--- Given entries Enclosed Below ---

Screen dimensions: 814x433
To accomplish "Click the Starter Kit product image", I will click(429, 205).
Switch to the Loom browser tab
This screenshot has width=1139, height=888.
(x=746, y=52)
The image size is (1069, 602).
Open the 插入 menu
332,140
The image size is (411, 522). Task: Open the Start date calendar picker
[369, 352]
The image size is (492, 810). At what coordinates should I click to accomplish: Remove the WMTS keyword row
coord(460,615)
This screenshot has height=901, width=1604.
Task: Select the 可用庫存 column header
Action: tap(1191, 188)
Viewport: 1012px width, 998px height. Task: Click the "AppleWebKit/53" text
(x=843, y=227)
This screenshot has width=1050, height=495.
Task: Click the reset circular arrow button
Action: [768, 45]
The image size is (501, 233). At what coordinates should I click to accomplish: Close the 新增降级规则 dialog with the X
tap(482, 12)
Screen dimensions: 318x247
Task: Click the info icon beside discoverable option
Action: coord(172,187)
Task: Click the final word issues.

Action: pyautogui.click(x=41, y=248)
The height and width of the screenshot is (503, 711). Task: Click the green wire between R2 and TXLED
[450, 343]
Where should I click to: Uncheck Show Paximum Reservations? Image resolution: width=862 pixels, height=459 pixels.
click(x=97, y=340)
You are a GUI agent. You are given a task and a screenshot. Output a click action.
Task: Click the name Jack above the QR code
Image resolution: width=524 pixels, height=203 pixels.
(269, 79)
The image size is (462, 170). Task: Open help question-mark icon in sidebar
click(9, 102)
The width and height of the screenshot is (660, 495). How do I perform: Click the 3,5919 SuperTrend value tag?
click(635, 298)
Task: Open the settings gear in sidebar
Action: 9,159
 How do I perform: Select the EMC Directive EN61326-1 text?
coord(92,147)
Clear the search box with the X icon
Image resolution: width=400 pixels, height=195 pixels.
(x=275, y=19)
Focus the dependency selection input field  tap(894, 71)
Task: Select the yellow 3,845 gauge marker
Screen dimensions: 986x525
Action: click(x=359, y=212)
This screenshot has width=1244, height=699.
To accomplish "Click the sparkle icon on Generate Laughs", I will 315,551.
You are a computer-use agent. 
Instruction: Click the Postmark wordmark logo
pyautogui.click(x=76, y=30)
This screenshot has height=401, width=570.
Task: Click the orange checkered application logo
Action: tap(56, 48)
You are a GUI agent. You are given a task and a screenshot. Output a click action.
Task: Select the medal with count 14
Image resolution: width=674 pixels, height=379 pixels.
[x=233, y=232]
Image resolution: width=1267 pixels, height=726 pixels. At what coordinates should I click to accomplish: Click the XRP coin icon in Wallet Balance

--- End of Enclosed Given entries ---

What is expected:
Every entry above should be retyped exactly as it appears.

Answer space:
Screen dimensions: 814x433
To accomplish "Click the Starter Kit product image", I will click(429, 205).
Switch to the Loom browser tab
This screenshot has width=1139, height=888.
(x=746, y=52)
The image size is (1069, 602).
Open the 插入 menu
332,140
The image size is (411, 522). Task: Open the Start date calendar picker
[369, 352]
The image size is (492, 810). At what coordinates should I click to accomplish: Remove the WMTS keyword row
coord(460,615)
This screenshot has height=901, width=1604.
Task: Select the 可用庫存 column header
Action: tap(1191, 188)
Viewport: 1012px width, 998px height. Task: Click the "AppleWebKit/53" text
(x=843, y=227)
This screenshot has width=1050, height=495.
Task: Click the reset circular arrow button
Action: [768, 45]
The image size is (501, 233). At what coordinates should I click to accomplish: Close the 新增降级规则 dialog with the X
tap(482, 12)
Screen dimensions: 318x247
Task: Click the info icon beside discoverable option
Action: coord(172,187)
Task: Click the final word issues.

Action: pyautogui.click(x=41, y=248)
The height and width of the screenshot is (503, 711). Task: Click the green wire between R2 and TXLED
[450, 343]
Where should I click to: Uncheck Show Paximum Reservations? Image resolution: width=862 pixels, height=459 pixels.
click(x=97, y=340)
You are a GUI agent. You are given a task and a screenshot. Output a click action.
Task: Click the name Jack above the QR code
Image resolution: width=524 pixels, height=203 pixels.
(269, 79)
The image size is (462, 170). Task: Open help question-mark icon in sidebar
click(9, 102)
The width and height of the screenshot is (660, 495). How do I perform: Click the 3,5919 SuperTrend value tag?
click(635, 298)
Task: Open the settings gear in sidebar
Action: 9,159
 How do I perform: Select the EMC Directive EN61326-1 text?
coord(92,147)
Clear the search box with the X icon
Image resolution: width=400 pixels, height=195 pixels.
(x=275, y=19)
Focus the dependency selection input field  tap(894, 71)
Task: Select the yellow 3,845 gauge marker
Screen dimensions: 986x525
Action: click(x=359, y=212)
This screenshot has width=1244, height=699.
To accomplish "Click the sparkle icon on Generate Laughs", I will 315,551.
You are a computer-use agent. 
Instruction: Click the Postmark wordmark logo
pyautogui.click(x=76, y=30)
This screenshot has height=401, width=570.
Task: Click the orange checkered application logo
Action: tap(56, 48)
You are a GUI agent. You are given a task and a screenshot. Output a click action.
Task: Select the medal with count 14
Image resolution: width=674 pixels, height=379 pixels.
[x=233, y=232]
Image resolution: width=1267 pixels, height=726 pixels. At what coordinates should I click to accomplish: Click the XRP coin icon in Wallet Balance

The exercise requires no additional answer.